TASK REQUIREMENTS :: In the listing below, how many lines contain the string "agent"? Reply with the number alone.

INPUT RECORDS ::
- - -

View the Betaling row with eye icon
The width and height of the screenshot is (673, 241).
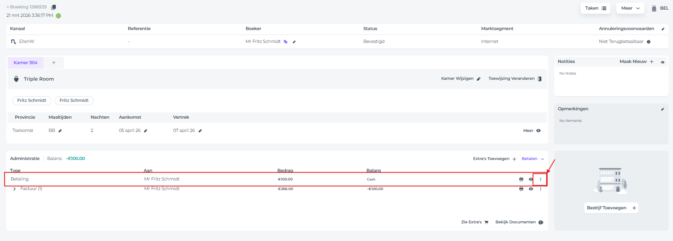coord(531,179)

- - -

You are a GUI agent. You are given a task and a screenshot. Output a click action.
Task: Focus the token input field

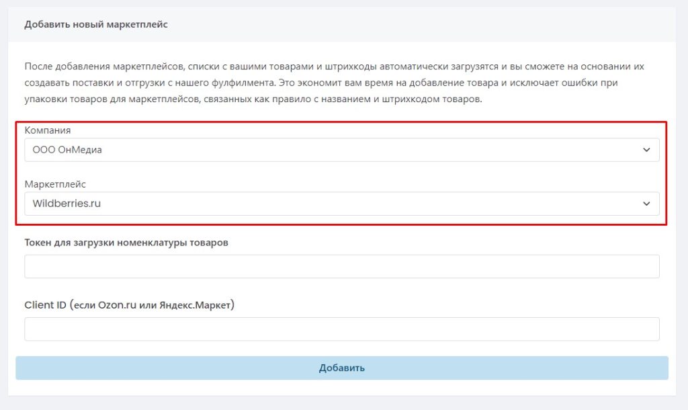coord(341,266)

- - -

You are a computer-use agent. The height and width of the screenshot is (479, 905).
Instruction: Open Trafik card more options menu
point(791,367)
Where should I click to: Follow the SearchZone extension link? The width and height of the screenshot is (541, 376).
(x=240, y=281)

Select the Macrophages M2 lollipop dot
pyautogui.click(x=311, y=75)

- - -

YOUR SOLUTION :: 2